Required work -
Copy every line of the material below word for word, leaving out the pictures.

━━━━━━━━━━━━━━━━━━━━━━━━━━━━━━

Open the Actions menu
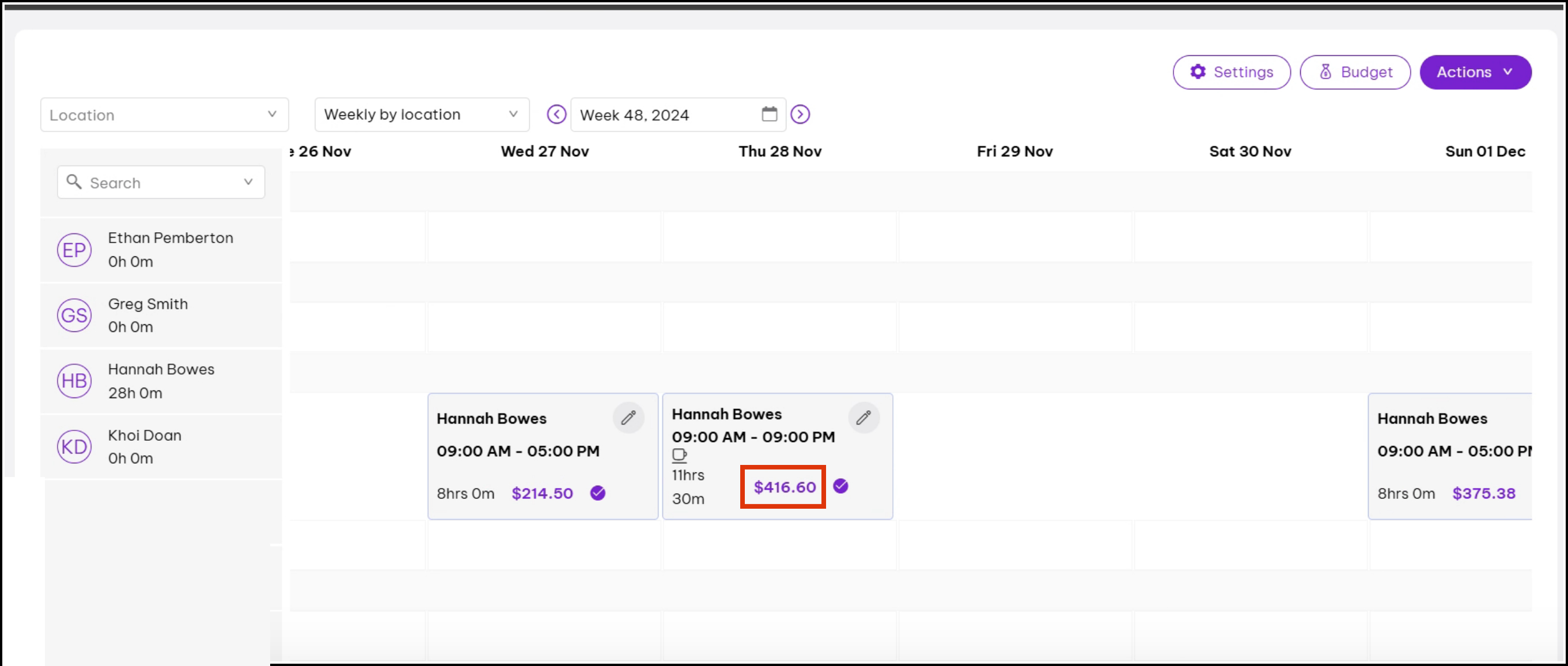Image resolution: width=1568 pixels, height=666 pixels. coord(1475,72)
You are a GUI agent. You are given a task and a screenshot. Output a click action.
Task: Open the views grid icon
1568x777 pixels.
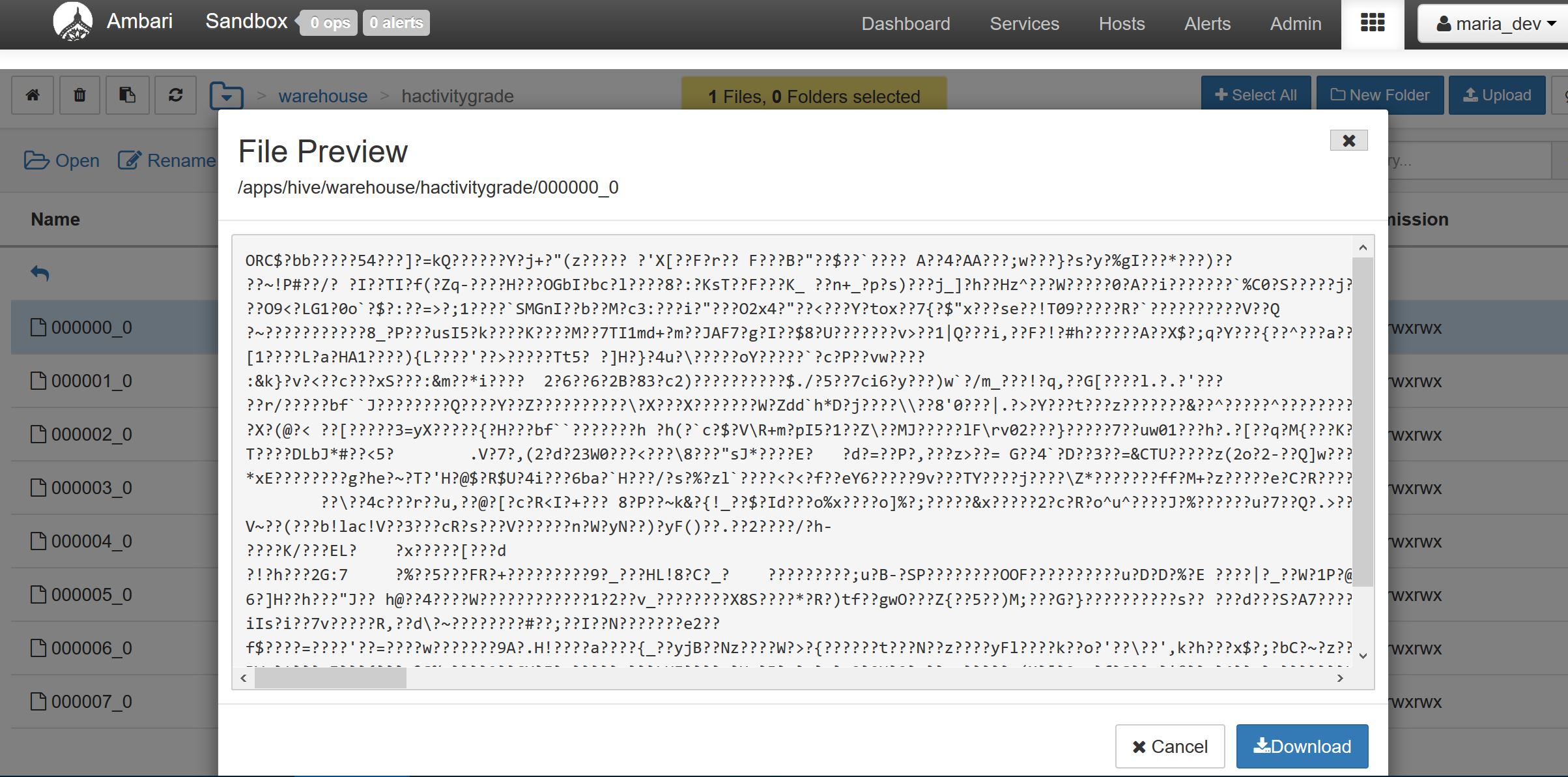click(x=1372, y=23)
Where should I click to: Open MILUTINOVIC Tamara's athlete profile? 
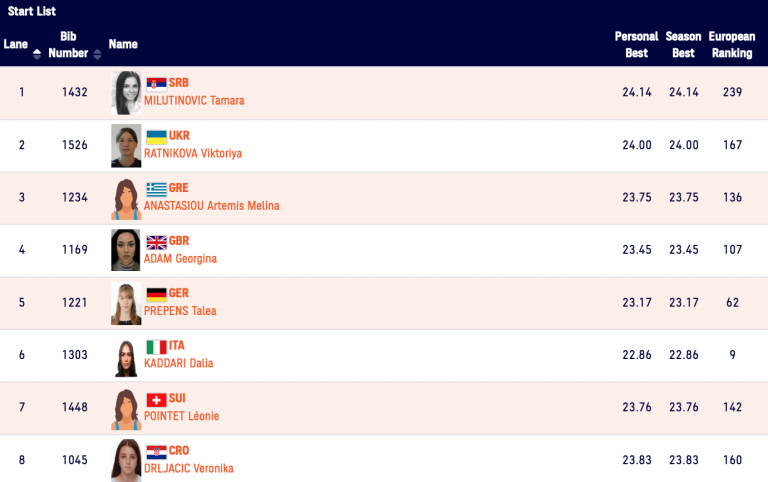click(x=194, y=100)
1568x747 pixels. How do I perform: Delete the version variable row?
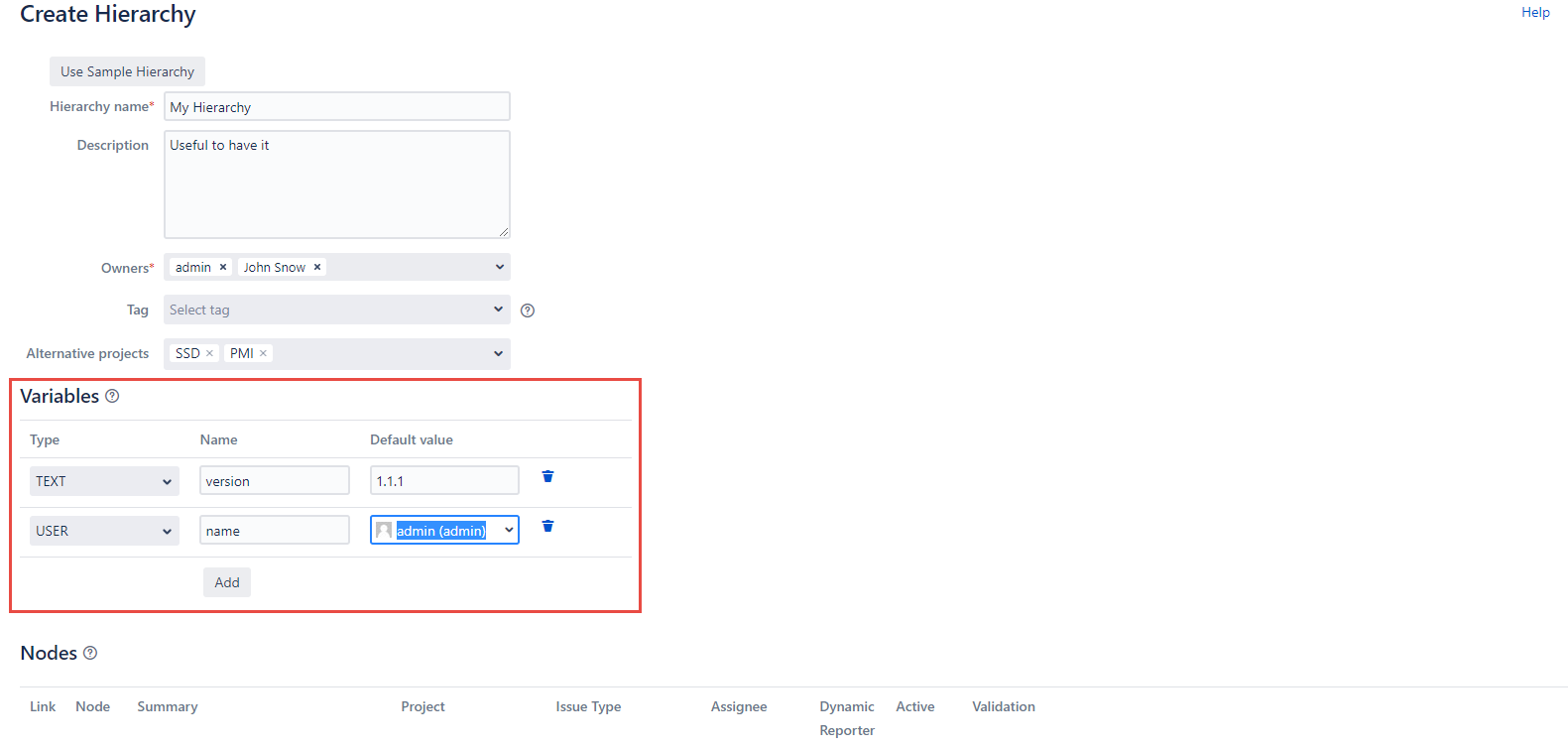[547, 477]
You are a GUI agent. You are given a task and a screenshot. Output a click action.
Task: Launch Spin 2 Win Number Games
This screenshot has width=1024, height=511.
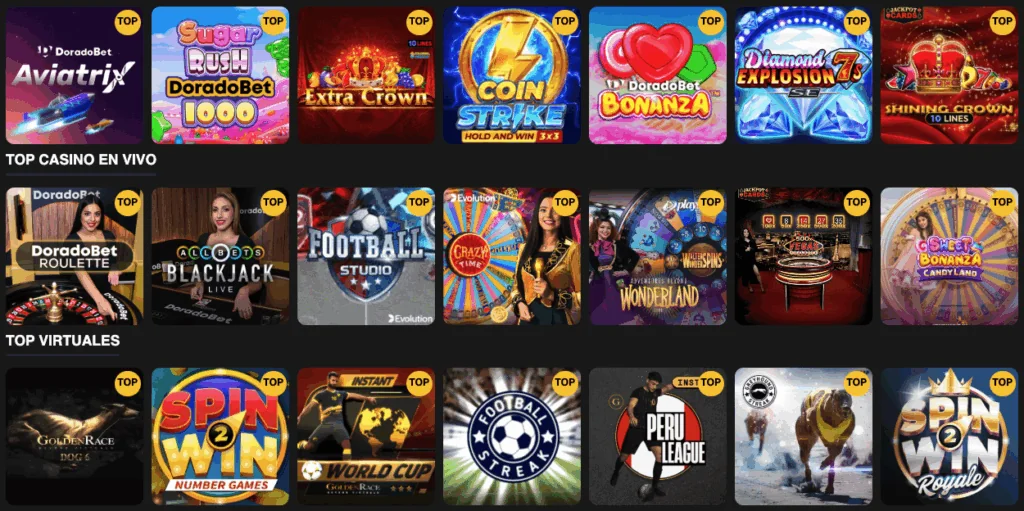coord(220,437)
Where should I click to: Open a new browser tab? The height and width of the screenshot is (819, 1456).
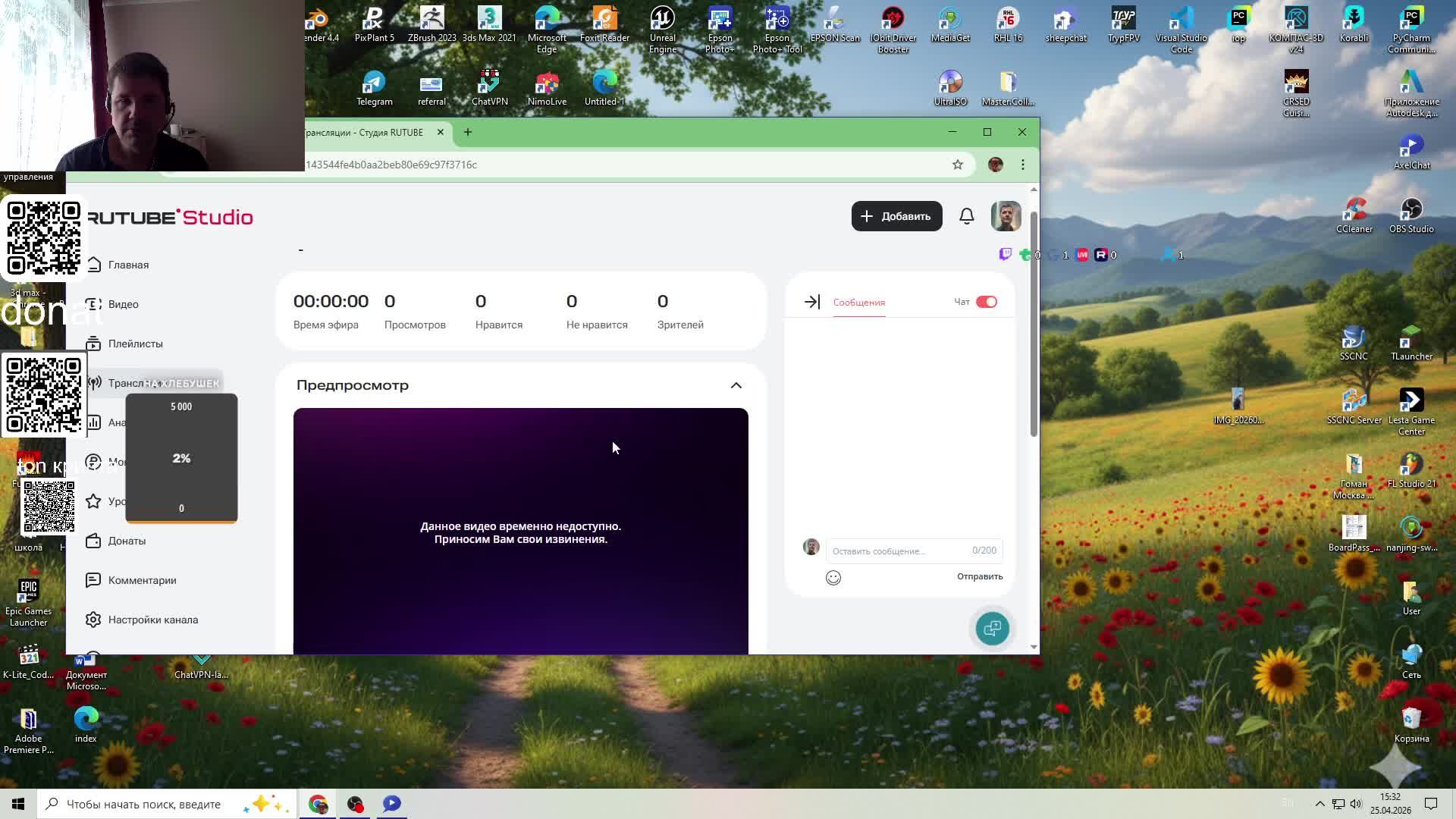point(468,132)
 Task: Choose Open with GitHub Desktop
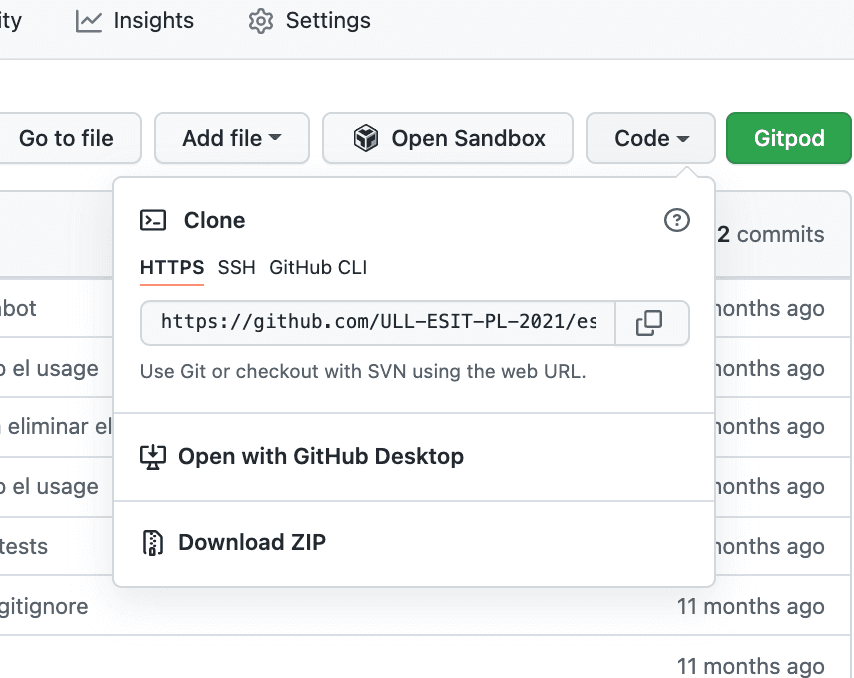click(320, 457)

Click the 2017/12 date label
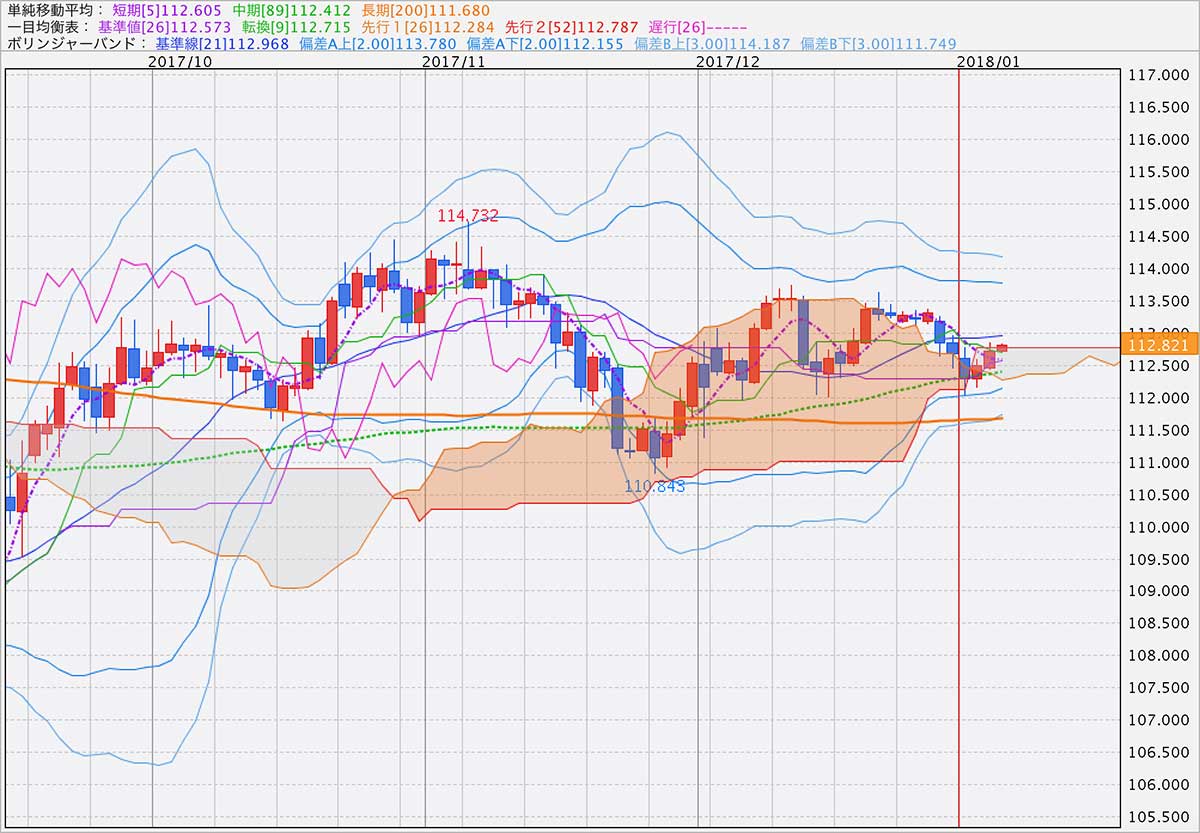point(728,61)
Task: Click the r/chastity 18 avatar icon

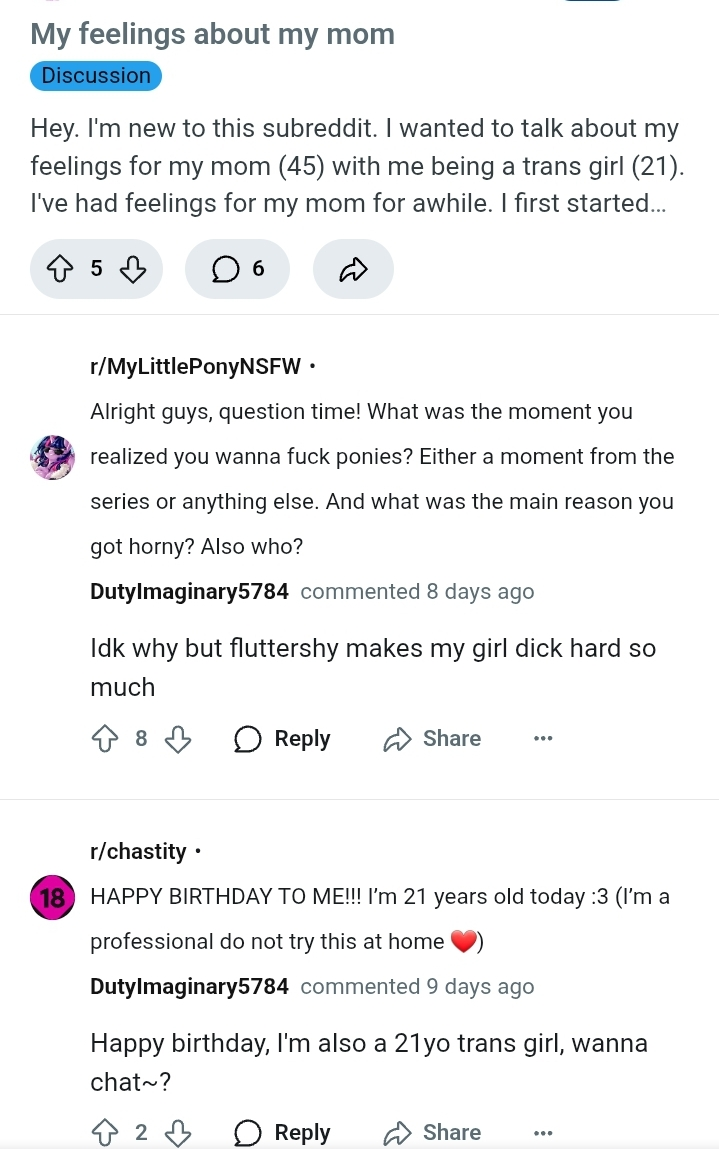Action: [x=52, y=896]
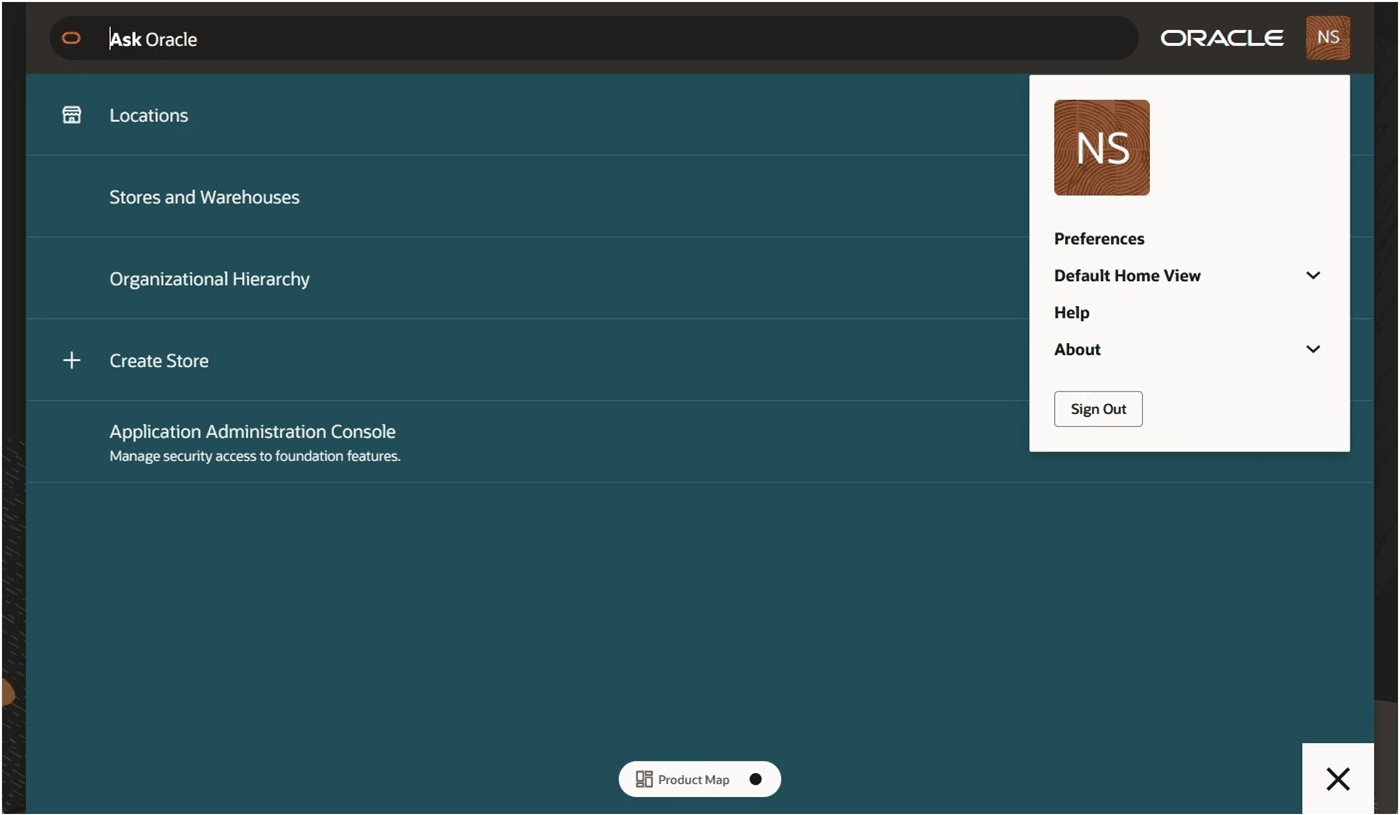
Task: Close the panel with the X icon
Action: pos(1337,779)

━━━━━━━━━━━━━━━━━━━━━━━━━━━━━━

Answer in full -
Open the Actions menu
Image resolution: width=1568 pixels, height=666 pixels. coord(1475,72)
You are a GUI agent. You are given a task and a screenshot. Output a click action.
Task: Open the views grid icon
1568x777 pixels.
click(x=1372, y=23)
Where should I click to: Open MILUTINOVIC Tamara's athlete profile? 
click(x=194, y=100)
1568x747 pixels. How do I perform: Delete the version variable row?
[547, 477]
You are a GUI agent. You are given a task and a screenshot. Output a click action.
Task: Launch Spin 2 Win Number Games
This screenshot has width=1024, height=511.
coord(220,437)
Where should I click to: Open a new browser tab? The height and width of the screenshot is (819, 1456).
point(468,132)
 Task: Choose Open with GitHub Desktop
click(320, 457)

Click the 2017/12 date label
point(728,61)
Task: Click the r/chastity 18 avatar icon

Action: [x=52, y=896]
Task: Close the panel with the X icon
Action: pos(1337,779)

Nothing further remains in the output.